→ Task material

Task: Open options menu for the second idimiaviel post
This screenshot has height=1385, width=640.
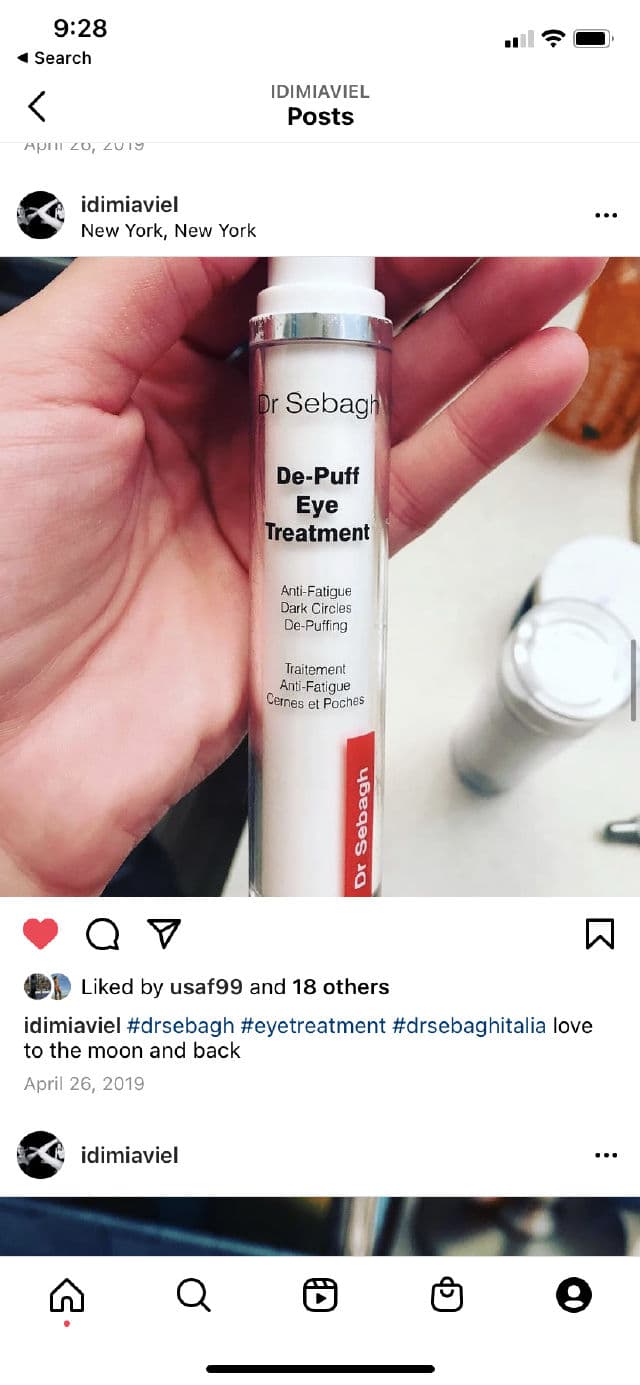Action: (606, 1155)
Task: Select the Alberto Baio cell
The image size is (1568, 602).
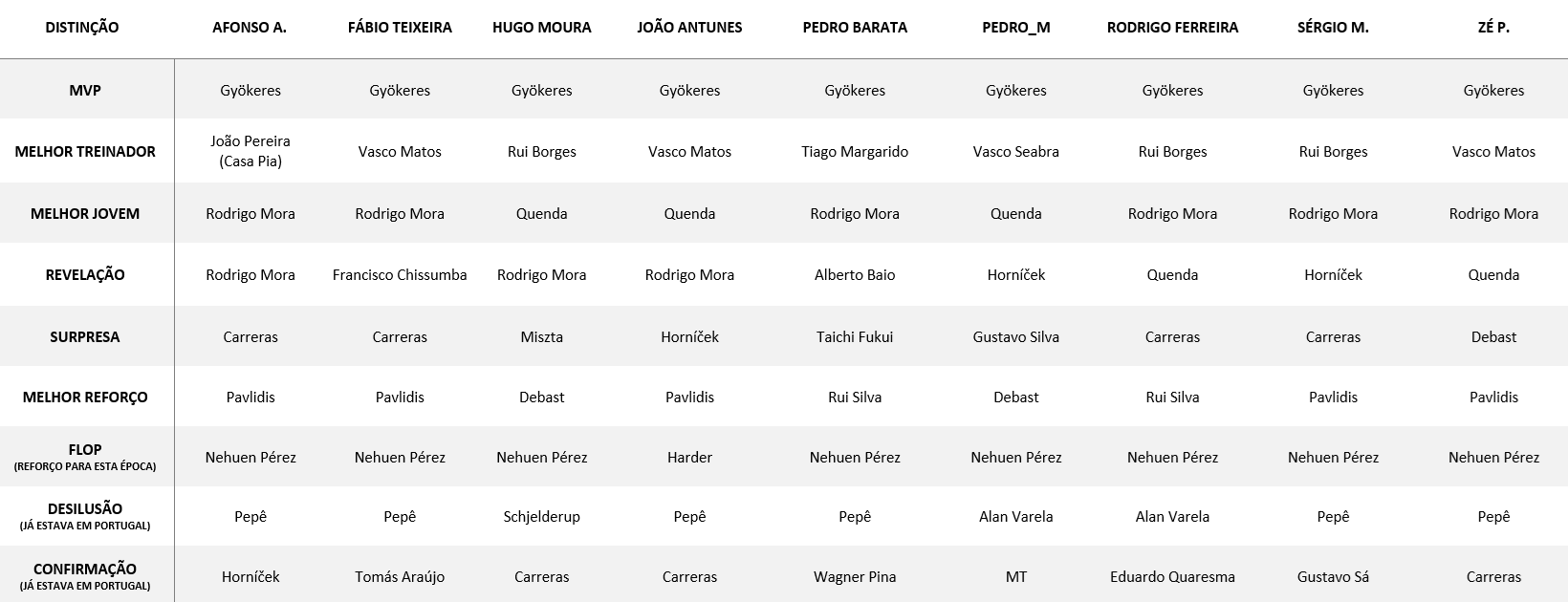Action: pyautogui.click(x=855, y=274)
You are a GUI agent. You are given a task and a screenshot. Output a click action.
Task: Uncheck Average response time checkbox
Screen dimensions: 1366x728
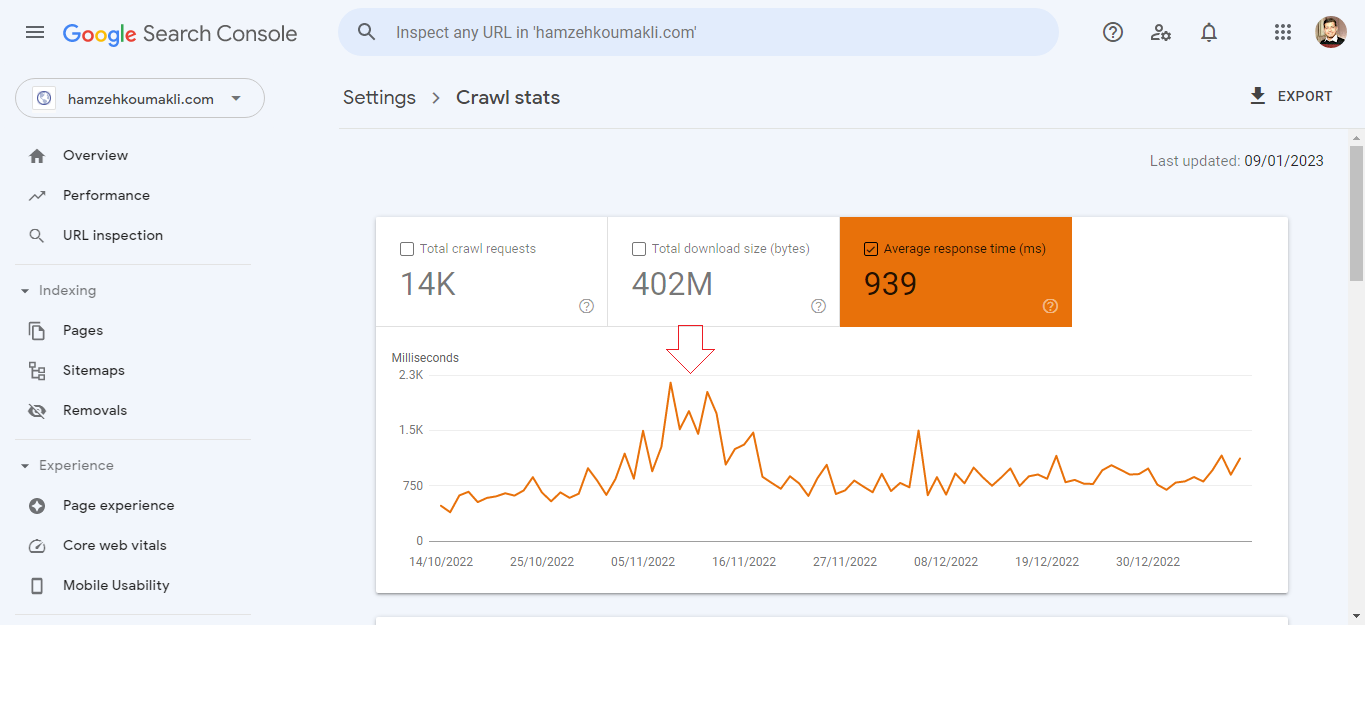coord(871,249)
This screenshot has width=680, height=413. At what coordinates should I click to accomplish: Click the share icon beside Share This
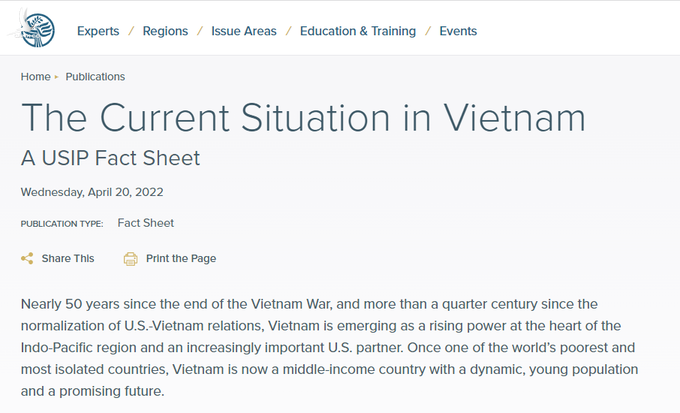[27, 259]
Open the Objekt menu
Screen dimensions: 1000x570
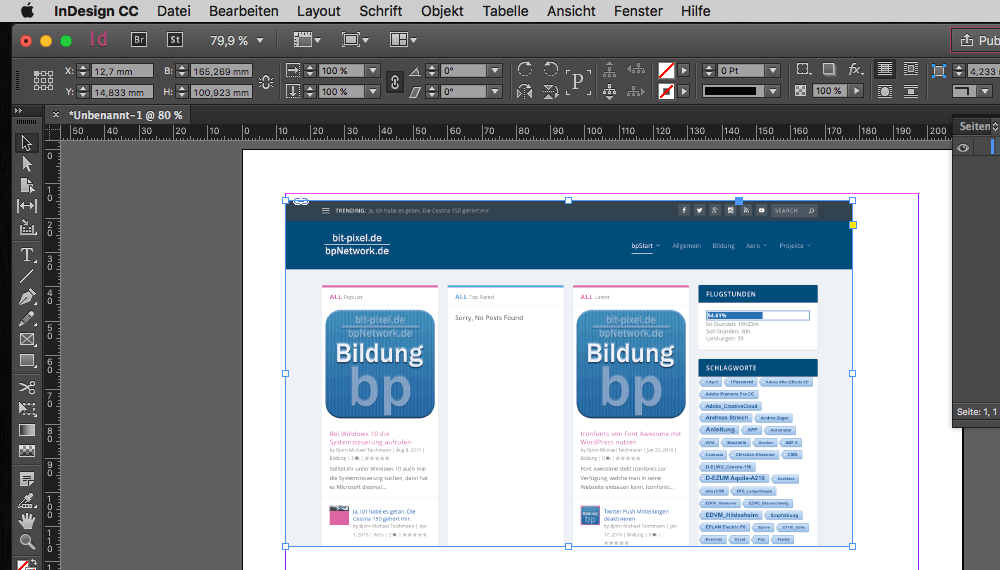click(x=442, y=11)
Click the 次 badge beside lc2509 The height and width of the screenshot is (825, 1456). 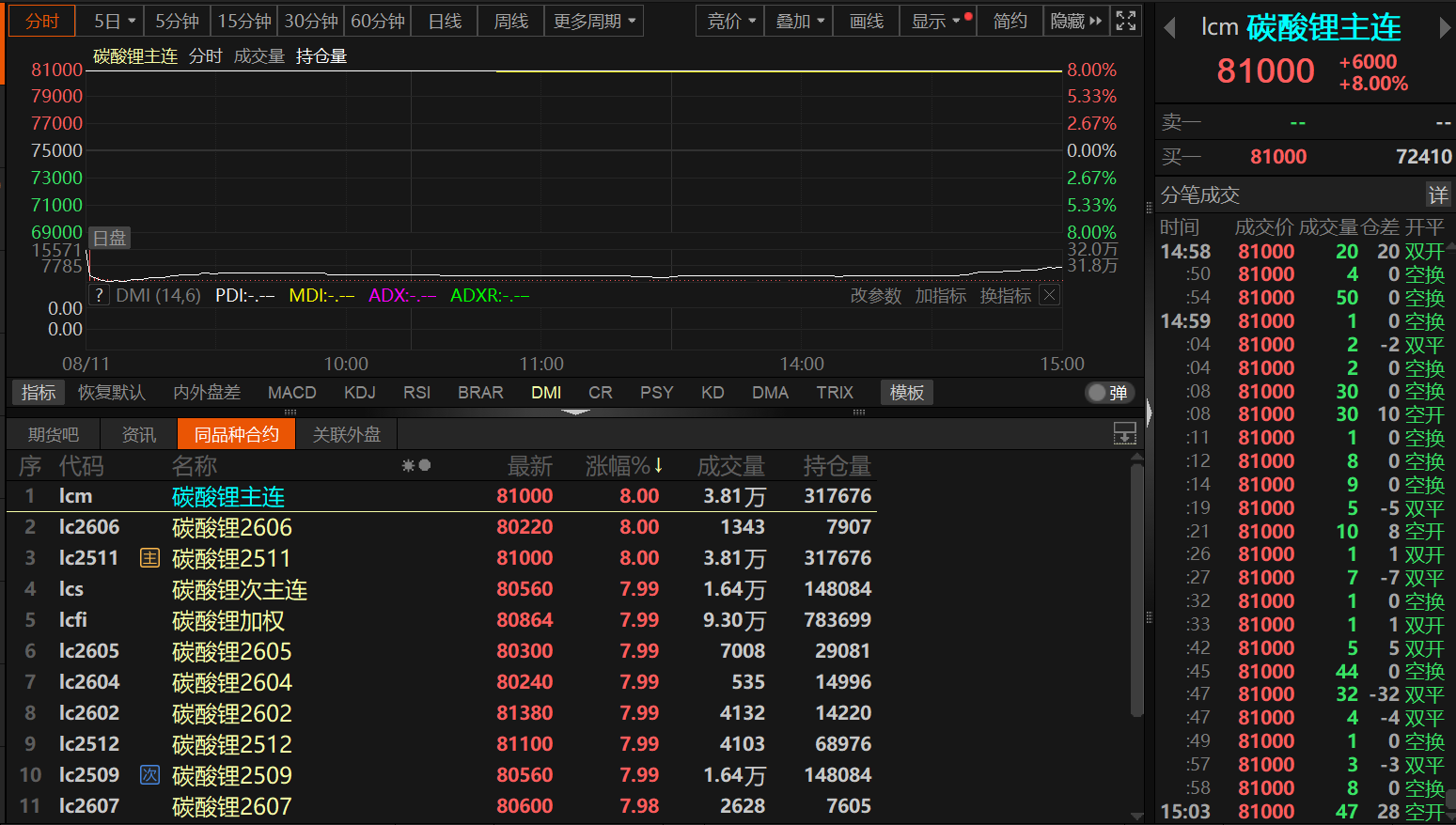click(149, 775)
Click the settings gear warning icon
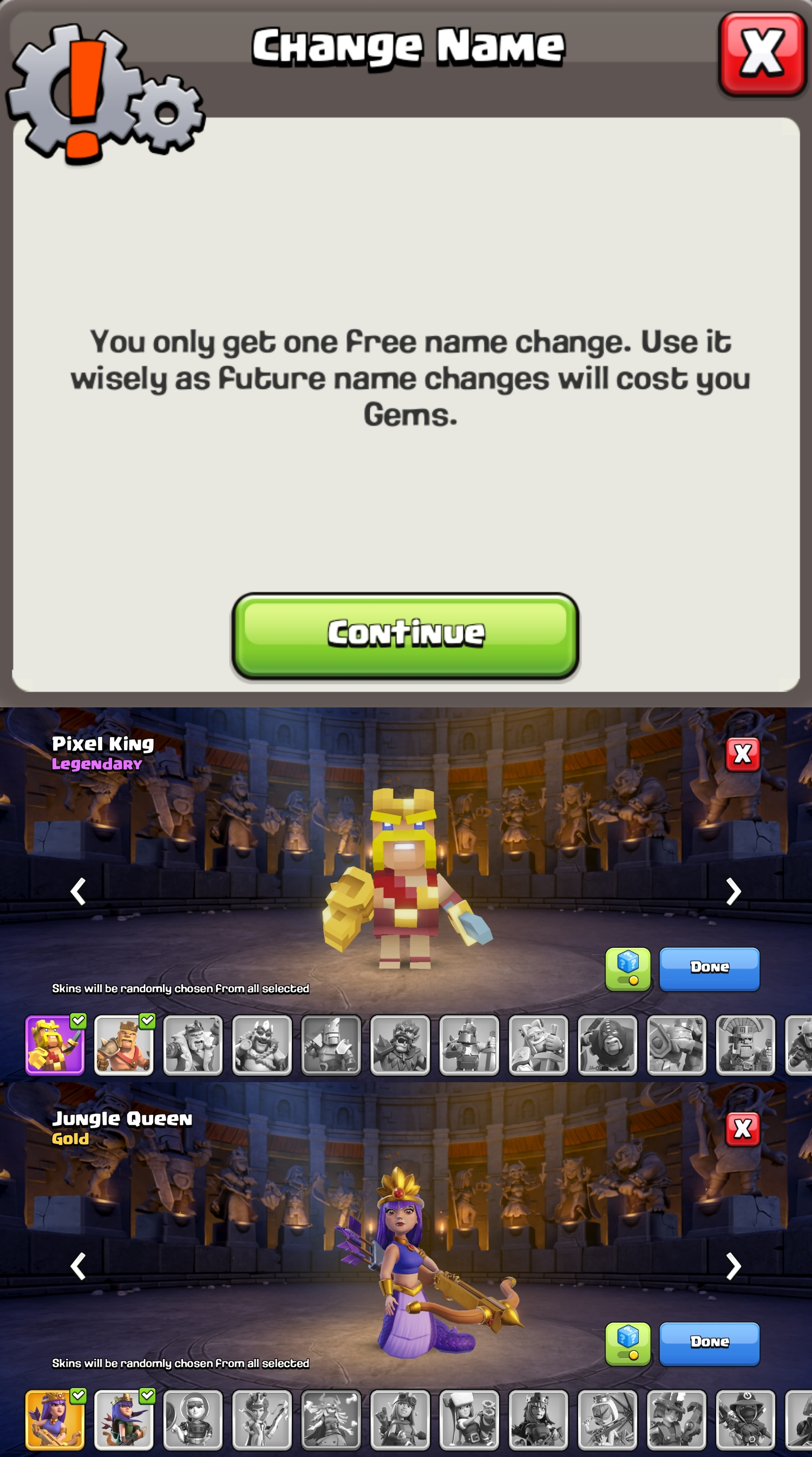The image size is (812, 1457). (104, 93)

→ Work instruction
For the string "menu", show each line of the listing where it appears.

→ Output for this task
Task: Open options menu for the second idimiaviel post
Open the Objekt menu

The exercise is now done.